Den Großteil seiner Produkte selbst herzustellen, bringt oft lange Arbeitstage mit sich. "Ich stehe sehr früh auf und fahre mit der U-Bahn ins Geschäft — lange bevor es aufsperrt — um vorzuproduzieren." Weil sich frische Ware nicht allzu lange hält und das Sortiment umfangreich ist, stellt Bernhardt ihre Produkte mehrmals in der Woche frisch her.
Zu ihrem Job gehört neben der Herstellung und administrativen Tätigkeiten aber natürlich auch das Verkaufen. „Das ist eine der schönsten Dinge an dieser Arbeit: Der direkte Kontakt mit den Menschen“, schwärmt sie. "Am Vormittag ist meist noch nicht so viel los, aber ab Mittag geht es dann oft ziemlich rund."

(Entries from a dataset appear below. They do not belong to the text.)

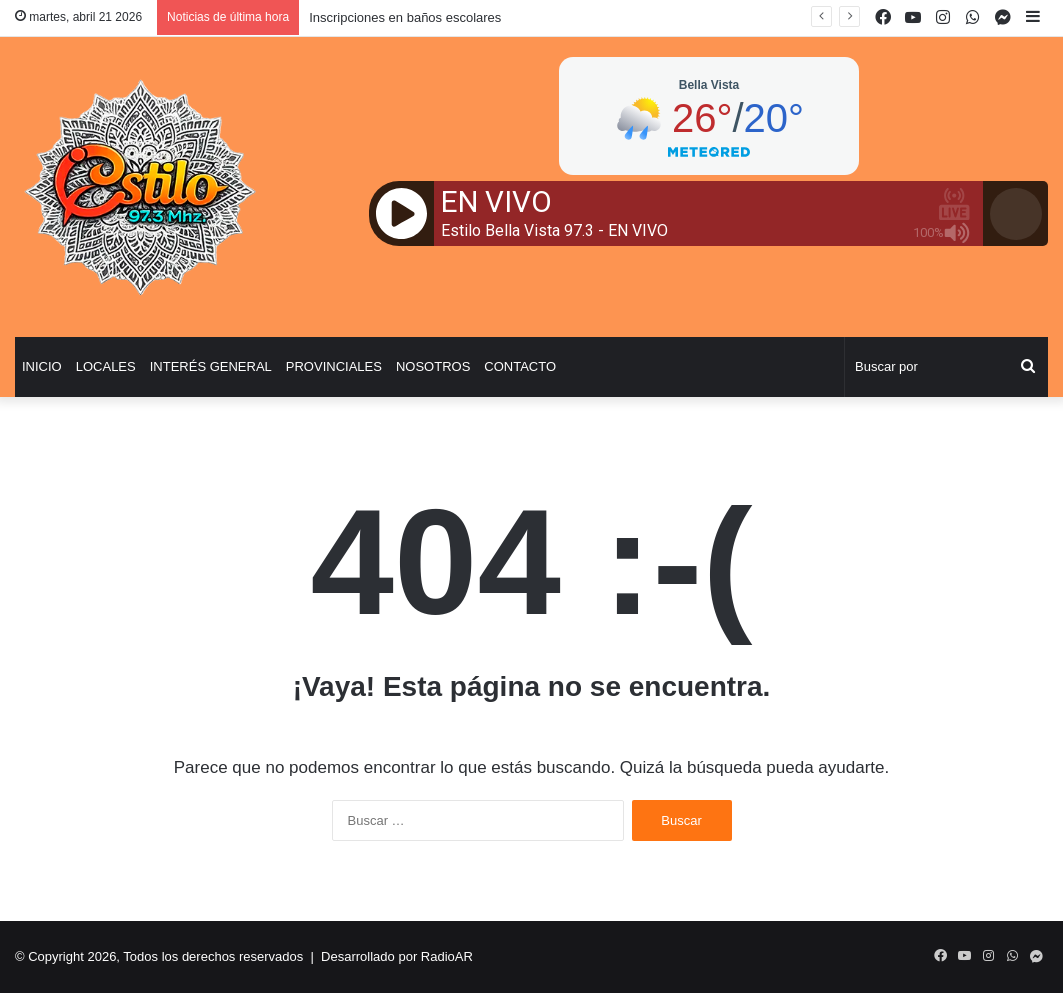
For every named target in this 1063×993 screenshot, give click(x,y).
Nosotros (433, 366)
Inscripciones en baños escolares (405, 17)
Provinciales (334, 366)
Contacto (520, 366)
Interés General (211, 366)
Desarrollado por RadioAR (397, 956)
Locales (106, 366)
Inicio (42, 366)
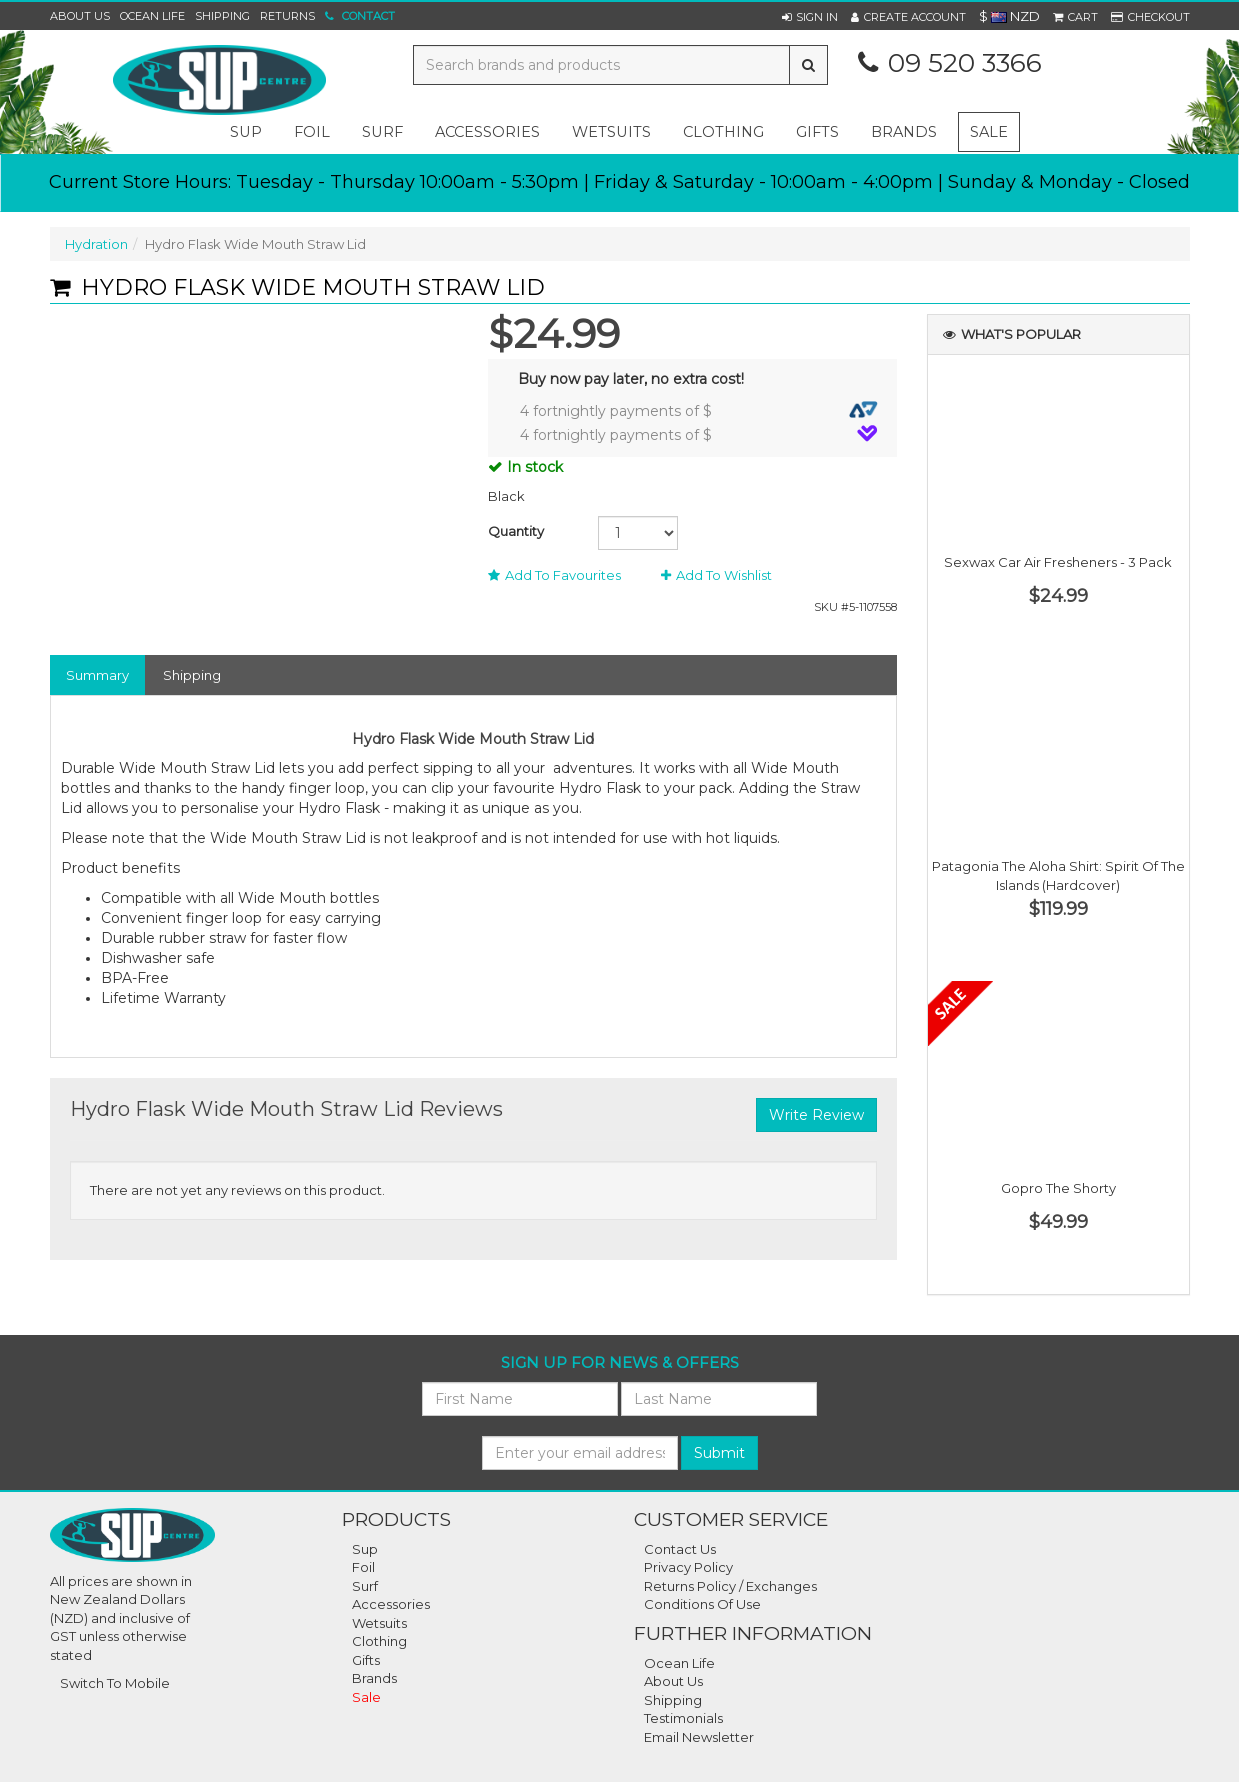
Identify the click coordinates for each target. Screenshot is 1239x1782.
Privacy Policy (688, 1567)
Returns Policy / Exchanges (730, 1586)
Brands (904, 132)
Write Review (816, 1115)
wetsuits (611, 132)
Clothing (379, 1641)
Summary (97, 675)
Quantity (516, 531)
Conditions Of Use (702, 1604)
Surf (365, 1586)
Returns (287, 16)
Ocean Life (152, 16)
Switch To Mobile (115, 1683)
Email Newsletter (699, 1737)
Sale (989, 132)
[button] (810, 17)
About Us (80, 16)
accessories (487, 132)
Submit (719, 1453)
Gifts (366, 1660)
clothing (723, 132)
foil (312, 132)
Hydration (96, 244)
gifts (817, 132)
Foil (363, 1567)
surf (382, 132)
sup (246, 132)
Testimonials (683, 1718)
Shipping (222, 16)
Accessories (391, 1604)
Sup (365, 1549)
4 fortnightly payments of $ (699, 410)
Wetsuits (379, 1623)
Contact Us (680, 1549)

Dauerbrenner vegane Lebenkässemmel
Obwohl die "Fleischloserei" erst vergangenen Sommer geöffnet hat, gibt es bereits einen Kundenliebling: die vegane Lebenkässemmel. Und nein, hier hat sich kein Rechtschreibfehler eingeschlichen: "Der Leberkäs heißt bei uns 'Lebenkäs' und wird aus Tofu gemacht." Warum sich das Produkt so gut verkauft? Bernhardt: "Das liegt wohl daran, dass das für alle irgendwie interessant ist. Für Veganer sowieso, aber es kommen auch viele Fleischesser her und wollen das probieren."
Neben den eigens hergestellten Produkten werden in der Fleischloserei aber auch welche von anderen Erzeugern angeboten: beispielsweise vegane Camembert-Alternativen aus Niederösterreich, steirische Pasteten oder veganer Senf und Grillsaucen aus dem Weinviertel. Die Fleischloserei hat übrigens mittlerweile auch einen eigenen Online-Shop, über den die Fleischalternativen direkt nach Hause bestellt werden können.